Carbon Nanotube Production

Vanderbilt University researchers have discovered a technique to cost-effectively convert carbon dioxide from the air into a type of carbon nanotubes that is “more valuable than any other material ever made.” Carbon nanotubes are super-materials that can be stronger than steel and more conductive than copper. So despite much research, why aren’t they used in applications ranging from batteries to tires? Answer: The high manufacturing costs and extremely expensive price.
The price ranges from $100–200 per kilogram for the “economy class” carbon nanotubes with larger diameters and poorer properties, up to $100K per kilogram and above for the “first class” carbon nanotubes — ones with a single wall, the smallest diameters, and the most amazing properties.

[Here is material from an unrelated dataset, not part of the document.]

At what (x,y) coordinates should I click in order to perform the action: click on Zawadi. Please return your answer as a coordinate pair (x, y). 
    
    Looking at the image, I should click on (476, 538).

Nanocomp Technologies is producing sheets of carbon nanotubes that measure 1m by 2m and promising slabs 10m2 in area. The first applications will probably be as electrical conductors in planes and satellites to replace copper wire and save weight. Saving weight would save fuel. Nanocomp’s materials possess a unique combination of high strength-to-weight ratio, electrical and thermal conductivity, as well as flame resistance that exceeds those of many other advanced materials by orders of magnitude.

2022-10-28: Behold Carbon Nano Onions

By microwaving fish waste, you can quickly and efficiently create carbon nano-onions (CNOs)—a unique nanoform of carbon that has applications in energy storage and medicine. CNOs are nanostructures with spherical carbon shells in a concentric layered structure similar to an onion. They have “drawn extensive attention worldwide in terms of energy storage and conversion” because of their “exceptionally high electrical and thermal conductivity, as well as large external surface area”
Though CNOs were first reported in the 1980s, conventional methods of manufacturing them have required high temperatures, a vacuum and a lot of time and energy. Other techniques are expensive and call for complex catalysts or dangerous acidic or basic conditions. The newly discovered method requires only 1 step—microwave pyrolysis of fish scales extracted from fish waste—and can be done within 10 seconds.

How exactly the fish scales are converted into CNOs is unclear, though the team thinks it has to do with how collagen in the fish scales can absorb enough microwave radiation to quickly increase in temperature. This leads to pyrolysis, or thermal decomposition, which causes the collagen to break down into gasses. These gasses then support the creation of CNOs.